Wednesday, May 30, 2012

I am enough

My story is a familiar one.  Daddy issues.  The one that was supposed to love me unconditionally never seemed to be at all interested.  That missing relationship always made me feel like I was somehow lacking, so I went looking for acceptance in all the wrong places.

My two year high school relationship ended with me pushing him away before he could reject me.  He had had gone off to college, so it was just a matter of time, right?

The next few years were spent  having sex with any boy that was willing to look my way.  I was desperately seeking approval, wanting someone to tell me that I was good enough.  

If they wanted me for sex, then I was good enough, right?  

I just want to go back and hug my 18 year old self.  She was a poor lost thing.  

You can imagine, then, why I spent the majority of the early years of my marriage waiting for the other shoe to drop.  Why me?  What does he see in me?  Why would he stay with me?  

I saw no signs at all that he was ever interested in anyone else.  It was baffling.  What is wrong with this man?  Can't he see that I'm nothing, not worthy? 

How can you have a happy marriage when one person feels that way?  I never understood the toll it took on our relationship.  I kept him at arms' length.  I didn't want to be surprised when it all fell to pieces.  

This is the foundation that was always missing.
And then, after more than 10 years with him, somehow I was.  

I was seared by the pain of his acts, but I was also crushed by the confirmation that I was not enough.  

This is why couples' counseling was such a joke.  How could I be a part of a whole when I was convinced that I was nothing?  1 + 0 will never equal 2.

The problem was not that he didn't love me.  The problem was that I didn't love me.  

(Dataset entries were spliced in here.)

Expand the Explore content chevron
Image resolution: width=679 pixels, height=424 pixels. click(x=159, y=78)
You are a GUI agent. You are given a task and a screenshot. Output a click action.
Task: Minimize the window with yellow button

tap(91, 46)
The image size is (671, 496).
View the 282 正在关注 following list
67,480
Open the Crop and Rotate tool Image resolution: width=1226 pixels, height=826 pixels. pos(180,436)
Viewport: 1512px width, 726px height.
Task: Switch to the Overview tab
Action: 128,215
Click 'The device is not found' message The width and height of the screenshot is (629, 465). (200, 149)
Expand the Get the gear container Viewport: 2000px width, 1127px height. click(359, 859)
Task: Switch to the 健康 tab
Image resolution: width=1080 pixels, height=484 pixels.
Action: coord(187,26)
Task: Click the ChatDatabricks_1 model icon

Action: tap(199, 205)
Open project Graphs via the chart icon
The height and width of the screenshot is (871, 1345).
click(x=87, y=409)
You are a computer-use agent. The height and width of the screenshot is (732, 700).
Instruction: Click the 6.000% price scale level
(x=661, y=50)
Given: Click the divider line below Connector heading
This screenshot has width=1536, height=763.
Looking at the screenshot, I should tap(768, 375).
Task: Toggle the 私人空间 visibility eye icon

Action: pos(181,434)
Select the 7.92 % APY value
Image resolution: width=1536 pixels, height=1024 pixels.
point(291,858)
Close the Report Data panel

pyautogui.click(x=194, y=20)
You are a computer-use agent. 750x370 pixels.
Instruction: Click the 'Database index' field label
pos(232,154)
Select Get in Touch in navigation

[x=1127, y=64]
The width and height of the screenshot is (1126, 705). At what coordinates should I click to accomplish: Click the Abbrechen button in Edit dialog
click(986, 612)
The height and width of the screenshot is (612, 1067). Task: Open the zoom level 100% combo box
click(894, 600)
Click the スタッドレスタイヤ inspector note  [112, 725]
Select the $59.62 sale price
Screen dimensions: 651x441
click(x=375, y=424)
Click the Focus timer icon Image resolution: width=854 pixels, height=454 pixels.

I'm not a religious person.  I don't go to church.  So, when it was recommended that I read a book called The Gospel According to Jesus, I balked a bit.  It was not at all what I thought it was going to be, though, and I have to share a relevant passage here:
When you know how to “be with” yourself, it is not so difficult to “be with” another. However, if your life is a flight from self, how can you expect any relationship to be grounded? It just is not possible. All you have are a clash of wings in a crowded sky... 
Do not seek outside yourself for happiness in a time of great trauma. What you catch in the net of your seeking will be more than you bargained for. Your own pain is enough to work on. Don’t exacerbate it by taking on another’s suffering. If you want to dance with another, root yourself first. Learn to hear your own guidance. Dialogue with the hurt child and the divine host within. Practice forgiveness and compassion for yourself. Be with your experience and learn from it. Stay in the rhythm of your life... 
If you do not know how to take care of yourself, and if you are not willing to do so, nobody else will take care of you. Your lack of love and commitment to yourself attracts people with similar lessons into your vibrational field. Then you will simply mirror back to each other that lack of self-understanding and self-commitment. Commitment to another is impossible without commitment first to self. This is important. Those who try to act in a selfless way are putting the cart before the horse. Embrace the self first and then you can go beyond it. What I am suggesting is not selfishness. It is the ultimate surrender to the divine within. The beloved comes into being with the commitment to self.  S/He manifests outwardly as soon as that commitment is trustworthy. Then the outer commitment and the inner one go together. In worshipping the beloved, one worships the divine Self that lives in many bodies. This is sacred relationship. Few meet the beloved in this life, for few have learned to honor themselves and heal from the inside out.   
 ~Paul Ferrini, The Gospel According to Jesus
Powerful stuff, eh?  The book is full of powerful insights, no matter what your religious beliefs.  

With that began my journey to heal myself, to love myself.

Did I cause my husband to go off and have sex with someone else?  Absolutely not. That was his own reckless, idiotic, self-destructive choice.  

Did I bear responsibility for the state that our marriage was in at the time?  Yes.  Our relationship was not happy or healthy, and I had to have known that on some level. 

As much as I would've liked to have blamed myself for his infidelity, it didn’t have anything to do with me.  The stuff going on in his head at the time, the place he was in... that was his mess.  He was the one that fucked up.  He could've made different choices.  He didn’t do anything to me or because of me.  He did something to himself, and the doing of it was painful for me.  But the choices, the feelings, the emotions, the actions…all of those were his.  

None of it was mine.

But... there was so much that he didn't understand.  

He never knew I had an inner voice that cut like a knife, a voice that I used to tell myself in a thousand different ways that I wasn’t good enough.  

He thought I was confident and self-assured.  

How could he not see what an insecure wreck I had always been? 

He never really knew how much he meant to me until things fell apart, until I fell apart.  I never knew I hadn’t made it crystal clear that I loved him, that he was the rock upon which I built my life.  

How could we have misunderstood each other so thoroughly?